Эти и другие уроки убеждают японцев, что совместная работа с китайской администрацией и буржуазией очень невыгодна. В объединенных товариществах (joint stock Co) китайцы также применяют свой старый преступный обычай вымогательств (coverlet custom of squeezing), что делает совместную работу почти невозможной.
Тем не менее, японцы работают и работают очень упорно (are working very narrowly). Я думаю, что нами вложено до сего времени не меньше 1 ½ миллиарда иен, и если Вы увидите Южную Маньчжурию совершенно измененною за 15 лет, когда Вы там не были, то это, конечно, результат именно этих капиталов, и энергии моих соотечественников.
Но в умах Японии за последнее время произошла большая перемена в отношении Маньчжурии. Вам известно, что в результате мировой войны Япония разбогатела. Нам нужно применение наших капиталов, и вполне естественно, что мы ищем их применения в Маньчжурии. Однако, если раньше японцы думали, что они могут быть «господами Маньчжурии» (masters of Manchuria), то теперь эта идея совершенно оставлена. Мы во многом слабее китайцев, нам приходится у них учиться, и потому мы решили работать с ними совместно (to co-operate with them), и главным образом с китайскою массою, а не с администрацией, часто совершенно случайною, и с буржуазиею, вымогающей все в свою пользу.

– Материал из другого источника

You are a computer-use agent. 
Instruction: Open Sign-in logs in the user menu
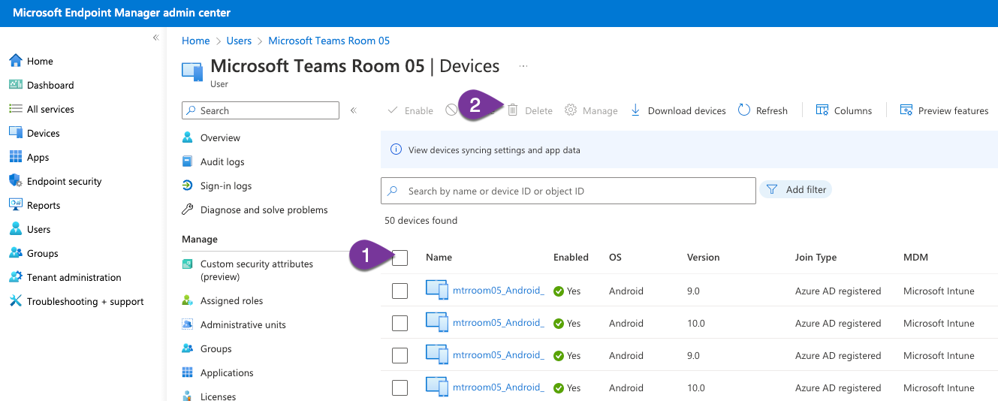point(225,186)
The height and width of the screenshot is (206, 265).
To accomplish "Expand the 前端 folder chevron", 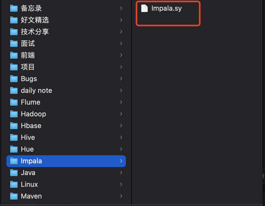I will click(x=121, y=55).
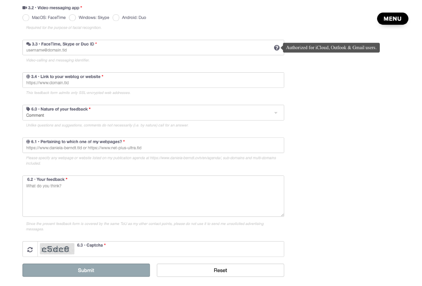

Существуют и другие трудности для японской работы в Маньчжурии. Возьмем, например, Аньшаньчжаньские железные копи и при них железоделательный завод. Мы возлагаем на него большие надежды. Теперь там работают две домны, но предположено построить шесть. Однако ввоз железных болванок в Японию должен облагаться одинаковою пошлиною с английским и американским железом на основе права наиболее благоприятствуемой нации (la clunse de la nation la plus favorisee). В отношении же к иностранному ввозу железа у нас покровительственная пошлина. Поэтому, если мы понизим пошлину на Аньшаньчжаньское железо, то будем вынуждены понизить ее на английское и американское, что для нас невозможно.
Нужно, следовательно, сделать Аньшаньчжаньское производство таким дешевым, чтобы оно выдерживало конкуренцию с американским и английским при одинаковой ввозной в Японию пошлине. На это и направлено сейчас внимание ЮМЖД, хотя это нелегко. Ныне в Аньшаньчжане вырабатывается до 200 тыс. тонн болванок.
– А как же в таком случае обстоит дело с ввозом полуфабрикатов с Ханьепинских заводов из Китая? – спросил я.
Танака несколько задумался, потом сказал: «Там несколько иные нормы. Там вложен государственный капитал, и продукция идет на казенный сталелитейный завод Явота, а здесь – частное предприятие. (Меня, конечно, такое объяснение не удовлетворило, но я не счел возможным требовать дальнейших объяснений.)
В дальнейшем на вопрос о маршруте я отвечал, что при современном положении дел в Китае определить заранее нельзя, что я хотел бы быть в Пекине и Шанхае, но не знаю, будет ли это возможно. Он предложил мне дать рекомендательные письма к Квантунскому губернатору, Председателю ЮМЖД и властям в Мукдене и облегчить мне устанавливание отношений между Университетом и Просветительными учреждениями и обществами Японии в Маньчжурии, а в письме к Иосидзава в Пекин будет просить об оказании такого же содействия в Китае. В заключение он советовал мне расширить маршрут и проехать в Корею и Японию, но я сказал, что это едва ли возможно в этом году, хотя подумаю.